Blades has lived a life in full, and he tells of it with infectious brio, honesty, and wit:
He writes about his paternal grandfather, who emigrated from Saint Lucia, his mother, a Cuban soap opera actress, and his father, who was born in Columbia and was a percussionist and policeman. He also writes about his arrival in New York City from Panama in the 1970s and his rise as a leading light among the Fania-All Stars in salsa's glory years.
Blades writes about his initially productive and ultimately fraught collaborations with the great trombonist/singer Willie Colon, which resulted in the release of Siembra, the best-selling salsa album of all time. It sold more than 25,000,000 million copies, and every track became a hit throughout the Latin X world, including Pedro Navaja, his best known song, which was inspired by Kurt Weil's Mack the Knife. He talks about his refusal to allow his music to be pigeonholed, which set the stage for his inventive and eclectic 1983 solo breakout, Buscando America, one of the great albums of that decade.
He writes about his embrace of other popular musical genres and his collaborations with Linda Ronstadt, Sting, Elvis Costello, Leonard Cohen, and Wynton Marsalis. He discusses his acting career and his appearances in films such as Predator 2, Color of Night, Safe House, and Hands of Stone, and about his performances in The Josephine Baker Story, Crazy from the Heart, and The Madonado Miracle, for which he received Emmy nominations.

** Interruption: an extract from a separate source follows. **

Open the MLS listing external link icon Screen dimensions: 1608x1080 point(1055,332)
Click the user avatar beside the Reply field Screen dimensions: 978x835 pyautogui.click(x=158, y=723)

Finally, Blades writes about his own political activism: his stance against American imperialism, which is most evident in his 1981 song "Tiburon" (Spanish for "shark"), his denunciation by anti-Castro Cubans in Florida, and his creation of a progressive political party in Panama under whose banner he made a run for president, garnering only 17% of the vote because he was deemed not sufficiently Panamanian.